══ INFORMATION PROVIDED

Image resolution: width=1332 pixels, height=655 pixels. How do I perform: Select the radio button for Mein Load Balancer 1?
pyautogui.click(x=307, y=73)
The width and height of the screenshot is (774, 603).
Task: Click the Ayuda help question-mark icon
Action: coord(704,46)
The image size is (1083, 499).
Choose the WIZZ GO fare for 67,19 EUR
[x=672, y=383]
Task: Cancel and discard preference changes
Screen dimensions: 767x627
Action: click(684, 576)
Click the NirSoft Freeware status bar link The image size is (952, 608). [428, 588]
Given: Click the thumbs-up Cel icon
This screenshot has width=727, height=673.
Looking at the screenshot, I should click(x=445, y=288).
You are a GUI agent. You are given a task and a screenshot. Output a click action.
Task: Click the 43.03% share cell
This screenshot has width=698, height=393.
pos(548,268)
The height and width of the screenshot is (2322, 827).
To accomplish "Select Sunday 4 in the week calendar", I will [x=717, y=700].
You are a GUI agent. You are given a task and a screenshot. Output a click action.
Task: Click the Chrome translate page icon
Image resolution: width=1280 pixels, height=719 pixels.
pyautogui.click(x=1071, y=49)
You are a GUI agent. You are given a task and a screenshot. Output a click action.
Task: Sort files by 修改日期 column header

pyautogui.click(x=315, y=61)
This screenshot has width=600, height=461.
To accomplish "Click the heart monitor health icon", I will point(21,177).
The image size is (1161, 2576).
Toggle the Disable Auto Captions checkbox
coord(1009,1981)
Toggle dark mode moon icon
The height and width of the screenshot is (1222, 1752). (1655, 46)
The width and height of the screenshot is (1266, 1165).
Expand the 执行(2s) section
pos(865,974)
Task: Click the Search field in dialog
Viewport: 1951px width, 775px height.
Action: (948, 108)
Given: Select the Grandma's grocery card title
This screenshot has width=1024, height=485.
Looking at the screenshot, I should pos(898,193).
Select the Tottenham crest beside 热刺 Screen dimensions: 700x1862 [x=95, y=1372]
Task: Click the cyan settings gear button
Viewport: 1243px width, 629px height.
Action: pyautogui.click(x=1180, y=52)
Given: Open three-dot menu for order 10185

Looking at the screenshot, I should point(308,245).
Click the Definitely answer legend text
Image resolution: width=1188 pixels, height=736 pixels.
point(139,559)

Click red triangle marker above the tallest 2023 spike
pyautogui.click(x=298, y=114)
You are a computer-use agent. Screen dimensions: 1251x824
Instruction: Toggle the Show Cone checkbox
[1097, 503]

════

§ **WORK TO BE COMPLETED**
Without altering a single word, set down all the entries again.

§ **COMPLETED TASK**
Image resolution: width=1332 pixels, height=655 pixels. How do I perform: Select the radio button for Mein Load Balancer 1?
pyautogui.click(x=307, y=73)
The width and height of the screenshot is (774, 603).
Task: Click the Ayuda help question-mark icon
Action: coord(704,46)
The image size is (1083, 499).
Choose the WIZZ GO fare for 67,19 EUR
[x=672, y=383]
Task: Cancel and discard preference changes
Screen dimensions: 767x627
Action: click(684, 576)
Click the NirSoft Freeware status bar link The image size is (952, 608). [428, 588]
Given: Click the thumbs-up Cel icon
This screenshot has width=727, height=673.
Looking at the screenshot, I should click(x=445, y=288).
You are a GUI agent. You are given a task and a screenshot. Output a click action.
Task: Click the 43.03% share cell
This screenshot has width=698, height=393.
pos(548,268)
The height and width of the screenshot is (2322, 827).
To accomplish "Select Sunday 4 in the week calendar", I will [x=717, y=700].
You are a GUI agent. You are given a task and a screenshot. Output a click action.
Task: Click the Chrome translate page icon
Image resolution: width=1280 pixels, height=719 pixels.
pyautogui.click(x=1071, y=49)
You are a GUI agent. You are given a task and a screenshot. Output a click action.
Task: Sort files by 修改日期 column header

pyautogui.click(x=315, y=61)
This screenshot has width=600, height=461.
To accomplish "Click the heart monitor health icon", I will point(21,177).
The image size is (1161, 2576).
Toggle the Disable Auto Captions checkbox
coord(1009,1981)
Toggle dark mode moon icon
The height and width of the screenshot is (1222, 1752). (1655, 46)
The width and height of the screenshot is (1266, 1165).
Expand the 执行(2s) section
pos(865,974)
Task: Click the Search field in dialog
Viewport: 1951px width, 775px height.
Action: (948, 108)
Given: Select the Grandma's grocery card title
This screenshot has width=1024, height=485.
Looking at the screenshot, I should pos(898,193).
Select the Tottenham crest beside 热刺 Screen dimensions: 700x1862 [x=95, y=1372]
Task: Click the cyan settings gear button
Viewport: 1243px width, 629px height.
Action: pyautogui.click(x=1180, y=52)
Given: Open three-dot menu for order 10185

Looking at the screenshot, I should point(308,245).
Click the Definitely answer legend text
Image resolution: width=1188 pixels, height=736 pixels.
point(139,559)

Click red triangle marker above the tallest 2023 spike
pyautogui.click(x=298, y=114)
You are a computer-use agent. Screen dimensions: 1251x824
Instruction: Toggle the Show Cone checkbox
[1097, 503]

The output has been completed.